A Podcast Launch, A Ketchup Bottle, A Non-Functioning Toilet
Hello folks. My name is Duncan and this is Hello From Duncan - a newsletter I send every ten days about… well, about all kinds of things really. You’re getting it because you signed up at buttondown.email/duncangeere and you can unsubscribe at any time with the link in the footer.
The biggest news this week is that the data sonification podcast that I’ve been working on for about 18 months, Loud Numbers, is almost ready for release! We’ve put together five episodes of the podcast, covering topics as diverse as climate change, EU bureaucracy and beer tasting. The first will be released on 5 June 2021 - that’s this coming Saturday (how is it June already?).
We’ll also be having a little festival to celebrate the launch, which will be free to attend and streamed on YouTube. It starts at 4pm UK time, and we’ve got a stellar lineup of speakers - covering the use of sonification in art, creative coding, journalism, science and more. You should come - it’ll be a lot of fun. For more details, head over to the Loud Numbers website.
If you want to be straight out of the blocks when the podcast is released, you’ll want to search for “Loud Numbers” in your favourite podcast client. If you don’t find anything (we submitted a month ago, but Apple and Google are particularly slow at indexing new podcasts right now) then you can use this RSS feed to subscribe instead. Or just listen on Spotify.
The tracks will also be released without the podcast chatter on various streaming services. If you’re a Spotify user, could you do me a solid and go to our Spotify artist page and click “follow”? One of the metrics that Spotify uses to decide how to prioritise search results, pick tracks for playlists, and so on is people following an artist. Those two clicks will help us out enormously!
The other big thing I wanted to mention this week is that Junction11 is shutting down. No, not the one on the M4, but the student radio station at Reading University.
It’s difficult to overstate the influence that Junction11 - at the time, a couple of tiny rooms on the side of Reading University Students’ Union (one of which was literally a non-functioning toilet) has had on my life, but I’ll try and lay it out.
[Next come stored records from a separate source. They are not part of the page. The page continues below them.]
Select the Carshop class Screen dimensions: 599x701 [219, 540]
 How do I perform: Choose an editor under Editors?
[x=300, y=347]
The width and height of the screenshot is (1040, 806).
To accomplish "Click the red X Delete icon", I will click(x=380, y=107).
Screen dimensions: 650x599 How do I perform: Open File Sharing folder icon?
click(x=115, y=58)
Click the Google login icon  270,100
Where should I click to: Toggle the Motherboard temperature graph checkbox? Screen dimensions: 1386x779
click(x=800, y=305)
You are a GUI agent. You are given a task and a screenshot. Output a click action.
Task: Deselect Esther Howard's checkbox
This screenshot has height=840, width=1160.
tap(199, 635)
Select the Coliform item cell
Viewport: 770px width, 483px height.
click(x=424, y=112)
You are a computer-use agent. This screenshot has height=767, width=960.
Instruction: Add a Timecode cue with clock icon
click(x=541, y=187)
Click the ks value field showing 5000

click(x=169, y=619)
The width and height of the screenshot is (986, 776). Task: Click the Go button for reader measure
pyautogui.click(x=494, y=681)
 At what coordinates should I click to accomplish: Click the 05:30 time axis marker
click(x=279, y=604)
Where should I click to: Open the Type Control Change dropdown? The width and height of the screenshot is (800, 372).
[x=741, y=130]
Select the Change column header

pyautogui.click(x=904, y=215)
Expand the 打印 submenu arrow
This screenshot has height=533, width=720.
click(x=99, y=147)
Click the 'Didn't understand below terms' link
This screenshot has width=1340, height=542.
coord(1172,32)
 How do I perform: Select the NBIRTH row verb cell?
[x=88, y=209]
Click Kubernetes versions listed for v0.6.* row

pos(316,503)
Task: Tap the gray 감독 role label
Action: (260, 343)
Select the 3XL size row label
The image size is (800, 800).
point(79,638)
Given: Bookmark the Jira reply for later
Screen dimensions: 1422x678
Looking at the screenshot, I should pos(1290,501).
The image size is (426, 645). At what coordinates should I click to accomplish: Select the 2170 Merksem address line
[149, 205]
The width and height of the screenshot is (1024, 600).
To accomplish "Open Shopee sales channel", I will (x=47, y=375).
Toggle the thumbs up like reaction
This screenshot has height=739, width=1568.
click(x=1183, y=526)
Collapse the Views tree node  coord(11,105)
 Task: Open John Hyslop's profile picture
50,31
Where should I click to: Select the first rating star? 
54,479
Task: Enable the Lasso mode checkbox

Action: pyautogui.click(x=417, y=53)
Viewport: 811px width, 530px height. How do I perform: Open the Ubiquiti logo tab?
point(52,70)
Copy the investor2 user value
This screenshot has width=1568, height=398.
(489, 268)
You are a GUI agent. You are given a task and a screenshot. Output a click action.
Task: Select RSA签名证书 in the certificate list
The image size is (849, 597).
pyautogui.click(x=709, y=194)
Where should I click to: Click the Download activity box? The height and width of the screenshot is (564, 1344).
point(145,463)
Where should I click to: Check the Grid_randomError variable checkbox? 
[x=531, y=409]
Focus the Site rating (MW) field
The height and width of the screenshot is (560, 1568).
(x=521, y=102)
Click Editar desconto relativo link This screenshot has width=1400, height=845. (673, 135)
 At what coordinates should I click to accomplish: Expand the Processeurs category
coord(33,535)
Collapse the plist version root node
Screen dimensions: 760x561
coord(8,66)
Junction11 gave me access to:
- Lots of music tech equipment to get familiar with - mixing boards, CD players, microphones and so on, as well as experience sequencing music for an audience, which directly led to all of the DJing and radio work I’ve ever done.
- The community of the wider student media scene at Reading University, which led to me writing for the student newspaper Spark*, which in turn led to my career as a journalist.
- An early taste of helping to run a small organisation, being on a committee, necessary and unnecessary bureaucracy, and working together with other people for the good of the organisation.
- Experience talking to an audience and putting a show together, which gave me a major boost of confidence at a time when I didn’t have a lot of it.
- A lot of great new music - including many artists that remain favourites of mine to this day.
- A lot of great new friends - including many people that remain favourites of mine to this day.
Essentially, my life would certainly have taken a very different direction if I hadn’t signed up as a volunteer for the station’s music department in my first week. I’m so happy that I did, and I’m so sad that future generations of students won’t be able to get the same things.
A small thankyou to Junction11 for everything it gave me, and a hug to everyone else who was involved with the station over the years (you know who you are <3).
One of the climate scientists I trust most to give an accurate picture of where the science is at is Johan Rockström.
He’s just given an interview with the Guardian where he talks about the things that give him courage (how fast the car industry is shifting, finance getting behind net zero) and the things that concern him (weakening ocean circulations, Bolsonaro cutting down the Amazon).
Here’s a snippet where he’s talking about optimism.
I can’t say this is the most optimistic I have been, but this is certainly a moment. It is like a ketchup bottle. You try and try to get something out and then suddenly a lot splurges out – 2021 is the year when lots come out.
If you’re looking for a good, readable, summary of where we’re at right now with climate change then give it a read.
Puppy life continues. I have been discovering that there are three kinds of people in the world. Those who ignore a puppy entirely, those who make eyes at a puppy but pass on by without interacting, and those who stop dead in their path and have a small, noisy meltdown about how ADORABLE and WONDERFUL the puppy is. Which one are you?
Few more nice links for you that I didn’t have time to write lengthy blurbs on:
- Rachel Binx’s climate reading list (thanks Will!)
- A fun collage-oriented website building tool
- A website about the small joys in life
- How to use Powerpoint to edit SVGs (thanks Alli!)
- A tool for pen plotting sheet music
That’s it for today. Short one again due to puppy and podcast and the million other life things that are going on.
Hope to see lots of you on Saturday at the Loud Numbers Sonification Festival!